What if a powerful tool to stop the spread of COVID-19 has been hanging from our necks this whole time?

That was the simple-yet-brilliant thought that sparked Jacob Finch to act in service to others.

Jacob, a Life Scout from Troop 1 of Ballston Spa, N.Y. (Twin Rivers Council), led an effort to collect neckerchiefs to use as cloth face coverings.

At Jacob’s request, the BSA national organization sent 35,000 new and unused neckerchiefs to help slow the spread of the coronavirus in New York and New Jersey.

Jacob originally hoped to turn the effort into his Eagle Scout service project, but it takes a few days or more to get a project proposal written, submitted and approved. Jacob didn’t want to wait.
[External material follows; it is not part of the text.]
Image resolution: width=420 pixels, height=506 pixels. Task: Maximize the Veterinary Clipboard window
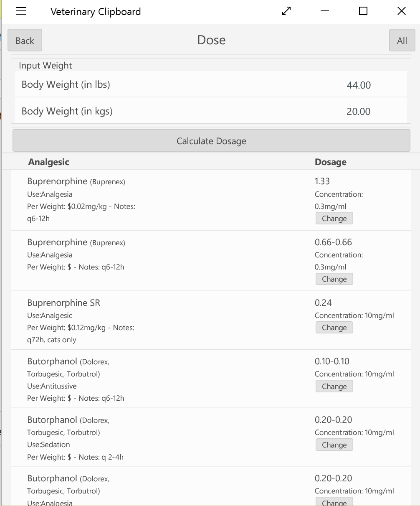[363, 11]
“I didn’t want to put my service to my community on hold to wait for formal approval,” he says. “So I was unable to format the service project as an Eagle project. I hope to be able to tie my Eagle project into COVID-19 response and support in my community.”

A Scout neckerchief can be made into a simple, no-sew face covering. For a handy guide, Boys’ Life has you covered.

It’s worth noting that these are face coverings, not medical-grade masks. The CDC has guidelines for wearing cloth face coverings in public, including a reminder to wash them after each use.

‘Bigger than us’

Knowing that these neckerchiefs could be used by people outside of his own council, Jacob contacted his Scout Executive, Mark Switzer.

Switzer then called the national organization and Scout Executives at neighboring councils. All said yes.

“Mark called me and said, ‘This idea’s bigger than us. There’s more people suffering in New York City than here,’” says Ethan Draddy, Scout Executive of the Greater New York Councils. “He said, ‘Could you guys help?’”

Westchester-Putnam Council Scout Executive Becca Fields and Northern New Jersey Council Scout Executive Rich Stockton acted quickly, too.

In New York City, Draddy and his team delivered boxes of neckerchiefs to borough leaders who could distribute them safely to the areas of greatest need.

“We wanted to get these in the hand of New Yorkers in need as soon as possible,” Draddy says. “What a wonderful idea from a wonderful young man.”

Some 17,000 neckerchiefs were distributed across New York City to those in need, including essential workers riding public transit. Another 10,000 went to the Northern New Jersey Council, and thousands more went to the Westchester-Putnam Council.

This means more medical-grade masks will end up in the hands of health care workers on the front lines of the COVID-19 fight.

More about Jacob

Jacob’s efforts were inspired by his father, Dr. Douglas Finch, who is leading the battle against COVID-19 at Ellis Hospital in Schenectady, N.Y.

“Through watching the news and listening to him come home every day, I’m aware of all the shortages that are going on,” Jacob told the CBS affiliate in Albany. “I wanted to use Scouting to its fullest potential.”

Longtime Bryan on Scouting readers might remember Jacob’s name. He’s the same friendly, courteous and kind young man who donated his bar mitzvah money to his troop.

Now he’s proving that Scouting kindness can help others in unexpected ways.

“I love the ingenuity of a young man who came up with this on his own,” Draddy says. “That’s awesome.”